Dr Clive McMahon is based at the Sydney Institute of Marine Science and leads the Integrated Marine Observing System (IMOS) Animal Tracking Facility. He also leads this ACEAS project—a team of four, which includes a vet. 

Dr McMahon has spent more than 30 years working with elephant seals. They are the ultimate divers—travelling long distances, and diving to 1500m depths. He says these animals are crucial to gathering knowledge on the Southern Ocean’s role in the global climate system. The seals tagged in this project will capture oceanographic data as they travel between Casey Station and the Ross Sea in East Antarctica.

“This part of the ocean has not been monitored for 10 to 15 years,” he said. 

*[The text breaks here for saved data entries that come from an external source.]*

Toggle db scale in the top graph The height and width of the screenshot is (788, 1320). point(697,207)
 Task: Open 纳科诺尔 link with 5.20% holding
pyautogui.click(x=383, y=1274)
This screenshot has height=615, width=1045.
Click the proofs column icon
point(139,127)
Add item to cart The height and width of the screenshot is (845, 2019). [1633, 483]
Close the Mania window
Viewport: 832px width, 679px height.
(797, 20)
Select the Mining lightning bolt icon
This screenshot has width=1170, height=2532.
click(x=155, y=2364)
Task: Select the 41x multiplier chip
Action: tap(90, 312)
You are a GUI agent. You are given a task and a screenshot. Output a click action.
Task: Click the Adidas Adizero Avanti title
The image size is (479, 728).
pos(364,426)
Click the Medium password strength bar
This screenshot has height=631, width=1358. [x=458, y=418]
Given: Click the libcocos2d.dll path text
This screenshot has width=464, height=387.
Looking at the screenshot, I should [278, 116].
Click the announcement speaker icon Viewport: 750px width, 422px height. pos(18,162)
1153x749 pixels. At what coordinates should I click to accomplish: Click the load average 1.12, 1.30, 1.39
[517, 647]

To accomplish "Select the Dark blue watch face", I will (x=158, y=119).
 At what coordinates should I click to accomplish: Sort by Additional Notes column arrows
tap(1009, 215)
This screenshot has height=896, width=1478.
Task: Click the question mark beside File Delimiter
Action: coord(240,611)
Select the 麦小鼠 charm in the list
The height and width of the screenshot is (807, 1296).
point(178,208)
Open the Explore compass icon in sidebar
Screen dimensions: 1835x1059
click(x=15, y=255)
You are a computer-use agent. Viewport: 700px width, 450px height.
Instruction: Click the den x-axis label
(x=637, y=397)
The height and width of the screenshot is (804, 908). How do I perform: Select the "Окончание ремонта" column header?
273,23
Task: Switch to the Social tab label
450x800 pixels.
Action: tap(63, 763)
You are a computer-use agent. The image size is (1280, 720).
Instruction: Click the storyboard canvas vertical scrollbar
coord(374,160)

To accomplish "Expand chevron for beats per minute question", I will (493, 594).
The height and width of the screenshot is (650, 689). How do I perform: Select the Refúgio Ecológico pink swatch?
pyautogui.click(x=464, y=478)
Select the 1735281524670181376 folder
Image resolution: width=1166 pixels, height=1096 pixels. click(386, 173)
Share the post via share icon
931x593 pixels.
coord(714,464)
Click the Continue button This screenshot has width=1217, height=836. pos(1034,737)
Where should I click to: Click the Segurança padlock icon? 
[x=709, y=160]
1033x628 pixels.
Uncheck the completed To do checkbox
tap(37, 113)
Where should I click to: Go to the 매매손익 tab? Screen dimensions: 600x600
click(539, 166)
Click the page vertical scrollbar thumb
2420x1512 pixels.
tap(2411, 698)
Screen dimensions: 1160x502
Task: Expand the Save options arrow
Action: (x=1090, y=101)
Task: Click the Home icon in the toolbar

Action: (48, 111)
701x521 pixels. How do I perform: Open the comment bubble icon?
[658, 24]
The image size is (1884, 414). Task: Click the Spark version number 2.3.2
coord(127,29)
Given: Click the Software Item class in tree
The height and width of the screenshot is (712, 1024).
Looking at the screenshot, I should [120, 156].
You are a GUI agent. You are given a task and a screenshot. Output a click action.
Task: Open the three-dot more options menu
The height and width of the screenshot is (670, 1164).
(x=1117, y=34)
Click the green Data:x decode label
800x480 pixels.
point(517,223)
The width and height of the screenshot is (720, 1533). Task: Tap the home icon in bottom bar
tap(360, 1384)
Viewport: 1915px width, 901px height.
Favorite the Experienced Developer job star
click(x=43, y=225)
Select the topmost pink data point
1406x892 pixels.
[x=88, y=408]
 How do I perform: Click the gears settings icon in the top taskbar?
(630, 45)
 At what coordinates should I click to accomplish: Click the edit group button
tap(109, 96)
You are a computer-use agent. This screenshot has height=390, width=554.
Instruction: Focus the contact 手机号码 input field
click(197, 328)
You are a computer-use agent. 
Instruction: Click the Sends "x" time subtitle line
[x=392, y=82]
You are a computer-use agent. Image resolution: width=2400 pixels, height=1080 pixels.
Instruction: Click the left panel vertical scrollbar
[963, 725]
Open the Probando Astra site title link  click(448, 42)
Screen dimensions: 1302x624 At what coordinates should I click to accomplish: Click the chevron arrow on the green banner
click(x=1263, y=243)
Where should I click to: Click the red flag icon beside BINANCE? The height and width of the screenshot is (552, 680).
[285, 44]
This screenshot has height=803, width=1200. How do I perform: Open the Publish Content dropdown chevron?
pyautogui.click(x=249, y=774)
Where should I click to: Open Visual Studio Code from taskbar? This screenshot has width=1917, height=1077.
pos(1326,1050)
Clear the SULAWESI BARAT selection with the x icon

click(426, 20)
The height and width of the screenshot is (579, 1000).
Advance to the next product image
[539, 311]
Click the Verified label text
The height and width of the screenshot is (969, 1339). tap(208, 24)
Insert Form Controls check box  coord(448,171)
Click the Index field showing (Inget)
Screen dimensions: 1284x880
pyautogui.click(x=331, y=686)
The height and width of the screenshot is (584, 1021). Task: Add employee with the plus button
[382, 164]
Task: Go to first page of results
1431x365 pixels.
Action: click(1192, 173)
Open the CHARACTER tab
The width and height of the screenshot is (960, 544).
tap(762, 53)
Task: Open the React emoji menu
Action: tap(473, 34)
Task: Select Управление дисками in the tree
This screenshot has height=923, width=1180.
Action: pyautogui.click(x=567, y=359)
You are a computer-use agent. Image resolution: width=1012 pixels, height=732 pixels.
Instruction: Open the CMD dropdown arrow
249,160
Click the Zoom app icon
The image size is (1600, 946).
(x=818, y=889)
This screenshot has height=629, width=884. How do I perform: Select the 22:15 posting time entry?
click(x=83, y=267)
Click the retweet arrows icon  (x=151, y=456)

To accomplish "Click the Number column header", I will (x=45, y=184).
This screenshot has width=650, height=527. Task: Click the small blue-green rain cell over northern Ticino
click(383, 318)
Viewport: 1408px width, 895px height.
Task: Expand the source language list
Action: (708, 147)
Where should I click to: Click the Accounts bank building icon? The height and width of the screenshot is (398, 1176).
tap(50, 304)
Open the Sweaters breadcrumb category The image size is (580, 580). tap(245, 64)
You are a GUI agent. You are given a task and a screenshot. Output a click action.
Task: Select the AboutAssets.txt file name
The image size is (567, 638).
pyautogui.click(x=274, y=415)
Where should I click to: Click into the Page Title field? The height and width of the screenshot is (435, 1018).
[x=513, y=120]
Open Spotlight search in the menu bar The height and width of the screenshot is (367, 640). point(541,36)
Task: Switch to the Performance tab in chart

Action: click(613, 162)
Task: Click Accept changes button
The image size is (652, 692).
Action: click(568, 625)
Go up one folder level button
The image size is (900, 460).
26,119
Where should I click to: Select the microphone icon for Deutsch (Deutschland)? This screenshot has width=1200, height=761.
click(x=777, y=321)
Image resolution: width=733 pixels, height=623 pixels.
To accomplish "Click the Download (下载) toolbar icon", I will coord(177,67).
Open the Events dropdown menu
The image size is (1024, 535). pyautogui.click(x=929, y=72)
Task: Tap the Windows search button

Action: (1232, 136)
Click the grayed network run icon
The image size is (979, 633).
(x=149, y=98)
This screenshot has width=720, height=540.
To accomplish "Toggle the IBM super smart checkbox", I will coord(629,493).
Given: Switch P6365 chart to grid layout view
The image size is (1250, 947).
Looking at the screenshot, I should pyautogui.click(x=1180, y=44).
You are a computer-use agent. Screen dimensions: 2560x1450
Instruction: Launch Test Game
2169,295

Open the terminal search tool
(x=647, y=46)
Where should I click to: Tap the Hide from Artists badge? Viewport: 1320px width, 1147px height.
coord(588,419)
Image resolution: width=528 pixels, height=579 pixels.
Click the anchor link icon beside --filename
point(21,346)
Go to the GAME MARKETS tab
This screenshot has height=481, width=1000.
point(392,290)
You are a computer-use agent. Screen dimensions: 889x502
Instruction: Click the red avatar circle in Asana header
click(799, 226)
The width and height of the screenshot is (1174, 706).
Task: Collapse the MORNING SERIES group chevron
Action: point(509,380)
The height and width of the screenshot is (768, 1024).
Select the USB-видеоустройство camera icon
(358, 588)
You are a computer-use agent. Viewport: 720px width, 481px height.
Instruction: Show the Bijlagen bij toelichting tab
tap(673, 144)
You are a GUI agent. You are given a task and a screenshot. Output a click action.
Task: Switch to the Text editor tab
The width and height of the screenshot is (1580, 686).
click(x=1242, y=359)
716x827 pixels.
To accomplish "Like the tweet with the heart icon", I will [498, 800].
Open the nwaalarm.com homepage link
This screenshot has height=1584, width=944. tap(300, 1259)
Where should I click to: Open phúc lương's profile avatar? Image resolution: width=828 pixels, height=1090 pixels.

“We’re gathering sound, high integrity information to help better understand climate change—the great pressing challenge of our time.”

The team are experienced in capturing, handling and anaesthetising elephant seals. Dr McMahon says elephant seal tagging programs are proactive in recognising that “when working with animals we can have an effect. We’ve published a comprehensive body of work on this in the past 20 years.”

He says in the short term, how the animals grow when carrying vs not carrying instruments is equal. Which means the instruments don’t impede their ability to feed and find food.

The size and number of pups born is also the same. This means the seals are still able to source enough food for themselves and their babies.

“Overall, survival and reproduction aren’t affected by carrying these instruments,” Dr McMahon said. 

“The smaller seals, the ones we’re tagging, weigh between 300–600 kgs. The instruments weigh 550 grams.”

The scientists will land on the island via a helicopter deployed from aboard the RSV Nuyina. They arrive during the ‘mid-year haul out’—a time when the seals sleep onshore individually, with about 20–30 seals to a beach, ie. not in large breeding harems. 

ACEAS is contributing 10 tags to the IMOS Animal Tracking Facility. The aim of the project is not only to capture ocean data, but behavioural information on the elephant seals too. 

“Sometimes, these trips bring up a lot more questions,” Dr McMahon said. “By no means do we know everything about these animals. About how they use their environment, how those environments affect their behaviour, growth, offspring, and the health of their population.”

“We’ve been studying humans longer than we have seals—and still don’t know everything there!”

The ACEAS elephant seal tagging team:

  • Dr Clive McMahon, Sydney Institute of Marine Science, IMOS
  • Dr David Green, ACEAS post-doc
  • Professor Rob Harcourt, Marine Predator Research Group at Macquarie University
  • Dr Esther Tarszisz, wildlife veterinarian.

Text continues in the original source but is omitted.